Lamia
About Lamia
Lamia is a city in valuable Greece. The city dates again to antiquity, and is today the capital of the nearby unit of Phthiotis and of the Central Greece place. Archaeological excavations have shown the web site of Lamia to had been inhabited since at least the Bronze Age third millennium BC. In Antiquity, the town performed an essential role due to its strategic vicinity, controlling the narrow coastal plain above Thermopylae that linked southern Greece with Thessaly and the rest of the Balkans. The metropolis formed a polis metropolis-country. The town became consequently fortified within the 5th century BC, and was contested with the aid of the Macedonians, Thessalians and Aetolians till the Roman conquest inside the early 2nd century BC.

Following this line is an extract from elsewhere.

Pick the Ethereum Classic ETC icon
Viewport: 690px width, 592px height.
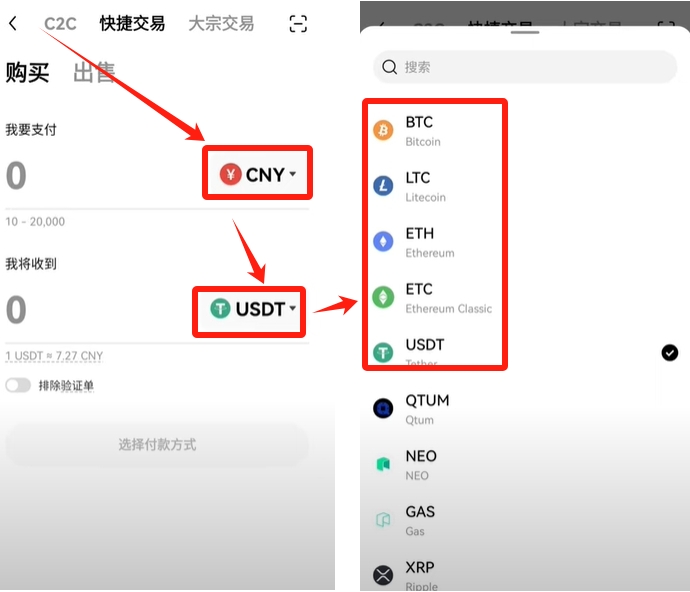click(x=383, y=297)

After Alexander the Great's dying in 323 BC, the Athenians and other Greeks rebelled towards Macedonian overlordship. Antipatros, the regent of Macedon, took shelter behind the sizable walls of the city Lamian War, 323–322 BC. The warfare ended with the loss of life of the Athenian wellknown Leosthenes, and the arrival of a 20,000-sturdy Macedonian military. Lamia prospered afterwards, mainly within the 3rd century beneath Aetolian hegemony, which came to an end whilst Manius Acilius Glabrio sacked the city.